# start of Records supplied

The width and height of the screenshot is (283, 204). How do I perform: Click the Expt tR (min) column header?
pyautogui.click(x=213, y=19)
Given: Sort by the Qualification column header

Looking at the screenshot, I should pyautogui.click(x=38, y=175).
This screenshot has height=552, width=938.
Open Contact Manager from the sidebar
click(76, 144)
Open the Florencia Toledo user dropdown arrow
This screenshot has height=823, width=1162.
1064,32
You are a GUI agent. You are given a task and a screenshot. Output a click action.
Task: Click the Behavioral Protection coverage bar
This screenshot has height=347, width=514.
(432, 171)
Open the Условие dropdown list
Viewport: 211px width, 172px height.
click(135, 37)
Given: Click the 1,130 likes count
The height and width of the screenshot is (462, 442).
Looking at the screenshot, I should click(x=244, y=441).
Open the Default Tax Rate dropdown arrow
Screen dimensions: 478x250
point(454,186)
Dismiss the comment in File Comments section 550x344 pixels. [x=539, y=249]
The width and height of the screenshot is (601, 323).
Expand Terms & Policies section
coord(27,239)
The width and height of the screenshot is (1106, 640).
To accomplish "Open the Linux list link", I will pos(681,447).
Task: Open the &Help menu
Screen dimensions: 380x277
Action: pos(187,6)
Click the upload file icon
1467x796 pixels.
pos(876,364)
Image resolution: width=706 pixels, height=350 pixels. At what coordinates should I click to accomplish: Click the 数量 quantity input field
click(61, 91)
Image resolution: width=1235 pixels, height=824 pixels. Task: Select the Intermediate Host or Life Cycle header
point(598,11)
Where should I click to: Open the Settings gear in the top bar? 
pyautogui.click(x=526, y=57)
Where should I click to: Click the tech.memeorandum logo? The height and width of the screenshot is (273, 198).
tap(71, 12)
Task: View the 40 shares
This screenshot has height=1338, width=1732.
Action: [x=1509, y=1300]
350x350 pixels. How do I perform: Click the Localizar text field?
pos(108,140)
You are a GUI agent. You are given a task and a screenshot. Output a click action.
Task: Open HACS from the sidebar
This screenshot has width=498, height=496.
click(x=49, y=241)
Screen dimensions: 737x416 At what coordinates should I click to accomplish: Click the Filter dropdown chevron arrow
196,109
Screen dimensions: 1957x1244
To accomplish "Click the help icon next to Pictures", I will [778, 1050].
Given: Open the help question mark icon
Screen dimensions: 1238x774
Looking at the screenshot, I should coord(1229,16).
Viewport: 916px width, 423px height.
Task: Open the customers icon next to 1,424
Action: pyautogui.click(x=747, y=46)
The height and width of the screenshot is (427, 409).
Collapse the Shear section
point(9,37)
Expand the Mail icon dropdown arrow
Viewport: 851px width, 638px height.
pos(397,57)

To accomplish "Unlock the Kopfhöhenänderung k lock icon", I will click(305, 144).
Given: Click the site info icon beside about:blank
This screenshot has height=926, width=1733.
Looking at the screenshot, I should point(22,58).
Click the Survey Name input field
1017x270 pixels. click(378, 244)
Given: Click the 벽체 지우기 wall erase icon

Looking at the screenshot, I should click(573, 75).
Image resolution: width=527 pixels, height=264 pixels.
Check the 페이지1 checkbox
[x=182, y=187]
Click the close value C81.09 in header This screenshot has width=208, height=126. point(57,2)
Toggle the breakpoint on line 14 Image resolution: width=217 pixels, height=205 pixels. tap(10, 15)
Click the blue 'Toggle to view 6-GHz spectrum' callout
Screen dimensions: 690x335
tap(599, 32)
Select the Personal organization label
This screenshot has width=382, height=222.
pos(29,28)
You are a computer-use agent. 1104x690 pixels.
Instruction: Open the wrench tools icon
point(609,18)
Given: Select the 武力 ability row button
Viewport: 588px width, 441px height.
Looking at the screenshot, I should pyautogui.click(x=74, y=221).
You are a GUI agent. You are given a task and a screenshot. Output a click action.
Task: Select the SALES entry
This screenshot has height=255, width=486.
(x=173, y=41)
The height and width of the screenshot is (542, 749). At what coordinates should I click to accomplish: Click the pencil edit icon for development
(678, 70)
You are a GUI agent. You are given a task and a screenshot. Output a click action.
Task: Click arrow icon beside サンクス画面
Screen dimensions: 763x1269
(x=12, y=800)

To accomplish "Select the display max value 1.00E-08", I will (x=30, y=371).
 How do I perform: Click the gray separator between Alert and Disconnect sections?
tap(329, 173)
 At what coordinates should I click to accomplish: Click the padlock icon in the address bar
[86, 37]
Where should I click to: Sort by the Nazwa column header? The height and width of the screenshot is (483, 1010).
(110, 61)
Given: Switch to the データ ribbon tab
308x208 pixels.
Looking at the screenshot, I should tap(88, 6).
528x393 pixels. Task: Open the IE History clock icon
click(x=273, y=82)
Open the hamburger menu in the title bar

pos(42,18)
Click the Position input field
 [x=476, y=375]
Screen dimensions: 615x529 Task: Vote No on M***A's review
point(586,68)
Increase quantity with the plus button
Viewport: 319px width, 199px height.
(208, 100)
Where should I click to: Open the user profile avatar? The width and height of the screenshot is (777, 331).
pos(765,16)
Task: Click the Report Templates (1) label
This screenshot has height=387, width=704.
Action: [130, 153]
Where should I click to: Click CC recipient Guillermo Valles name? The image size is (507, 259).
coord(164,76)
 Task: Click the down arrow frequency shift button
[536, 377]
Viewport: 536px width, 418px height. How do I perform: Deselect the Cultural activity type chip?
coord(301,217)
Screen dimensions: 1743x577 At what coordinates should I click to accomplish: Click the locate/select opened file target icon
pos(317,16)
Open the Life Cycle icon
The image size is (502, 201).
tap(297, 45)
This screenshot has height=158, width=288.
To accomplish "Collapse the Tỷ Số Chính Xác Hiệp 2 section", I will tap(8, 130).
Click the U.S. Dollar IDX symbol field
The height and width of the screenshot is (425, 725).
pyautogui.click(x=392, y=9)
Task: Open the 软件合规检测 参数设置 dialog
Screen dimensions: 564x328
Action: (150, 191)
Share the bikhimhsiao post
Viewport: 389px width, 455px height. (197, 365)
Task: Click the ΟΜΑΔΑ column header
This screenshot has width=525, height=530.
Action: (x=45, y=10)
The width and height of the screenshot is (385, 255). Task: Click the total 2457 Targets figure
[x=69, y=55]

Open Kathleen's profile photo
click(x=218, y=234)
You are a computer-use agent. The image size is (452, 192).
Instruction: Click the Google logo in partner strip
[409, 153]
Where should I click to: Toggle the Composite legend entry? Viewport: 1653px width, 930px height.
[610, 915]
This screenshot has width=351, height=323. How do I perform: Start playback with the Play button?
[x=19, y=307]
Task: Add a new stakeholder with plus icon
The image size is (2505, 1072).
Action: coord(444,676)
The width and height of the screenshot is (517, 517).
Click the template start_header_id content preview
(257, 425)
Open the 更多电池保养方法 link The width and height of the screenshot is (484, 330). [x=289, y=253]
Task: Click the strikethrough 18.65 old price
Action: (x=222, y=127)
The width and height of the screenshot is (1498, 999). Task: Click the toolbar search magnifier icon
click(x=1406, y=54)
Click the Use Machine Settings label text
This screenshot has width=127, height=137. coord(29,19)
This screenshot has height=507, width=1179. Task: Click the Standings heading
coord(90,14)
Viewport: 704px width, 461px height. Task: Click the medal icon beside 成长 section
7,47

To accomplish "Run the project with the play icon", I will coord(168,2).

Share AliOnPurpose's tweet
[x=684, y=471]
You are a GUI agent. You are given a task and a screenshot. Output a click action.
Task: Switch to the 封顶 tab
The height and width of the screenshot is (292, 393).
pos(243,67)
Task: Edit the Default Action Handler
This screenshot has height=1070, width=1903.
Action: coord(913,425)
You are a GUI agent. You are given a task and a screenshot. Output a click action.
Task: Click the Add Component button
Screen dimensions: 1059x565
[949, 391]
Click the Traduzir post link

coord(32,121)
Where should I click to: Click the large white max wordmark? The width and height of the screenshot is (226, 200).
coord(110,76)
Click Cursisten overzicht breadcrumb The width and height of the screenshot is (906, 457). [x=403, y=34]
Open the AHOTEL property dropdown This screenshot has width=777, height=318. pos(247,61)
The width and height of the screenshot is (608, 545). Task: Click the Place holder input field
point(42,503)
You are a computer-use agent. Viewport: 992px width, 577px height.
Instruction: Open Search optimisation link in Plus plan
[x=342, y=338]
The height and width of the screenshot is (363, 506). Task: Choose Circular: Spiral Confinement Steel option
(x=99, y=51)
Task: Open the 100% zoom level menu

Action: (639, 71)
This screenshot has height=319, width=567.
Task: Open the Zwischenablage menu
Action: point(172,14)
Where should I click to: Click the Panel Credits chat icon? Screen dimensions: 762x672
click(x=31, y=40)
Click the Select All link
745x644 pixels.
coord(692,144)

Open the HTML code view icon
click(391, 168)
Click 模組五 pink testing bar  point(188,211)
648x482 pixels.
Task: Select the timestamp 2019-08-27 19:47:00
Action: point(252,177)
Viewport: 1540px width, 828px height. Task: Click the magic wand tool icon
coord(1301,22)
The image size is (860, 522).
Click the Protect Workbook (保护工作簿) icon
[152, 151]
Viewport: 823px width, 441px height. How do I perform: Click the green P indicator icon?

# end of Records supplied

== Task prompt ==
List every line of the material above that contains the string "resolution", and copy each one in full.

== Exercise output ==
Image resolution: width=706 pixels, height=350 pixels. At what coordinates should I click to accomplish: Click the 数量 quantity input field
Image resolution: width=1235 pixels, height=824 pixels. Task: Select the Intermediate Host or Life Cycle header
Image resolution: width=527 pixels, height=264 pixels.
Toggle the breakpoint on line 14 Image resolution: width=217 pixels, height=205 pixels. tap(10, 15)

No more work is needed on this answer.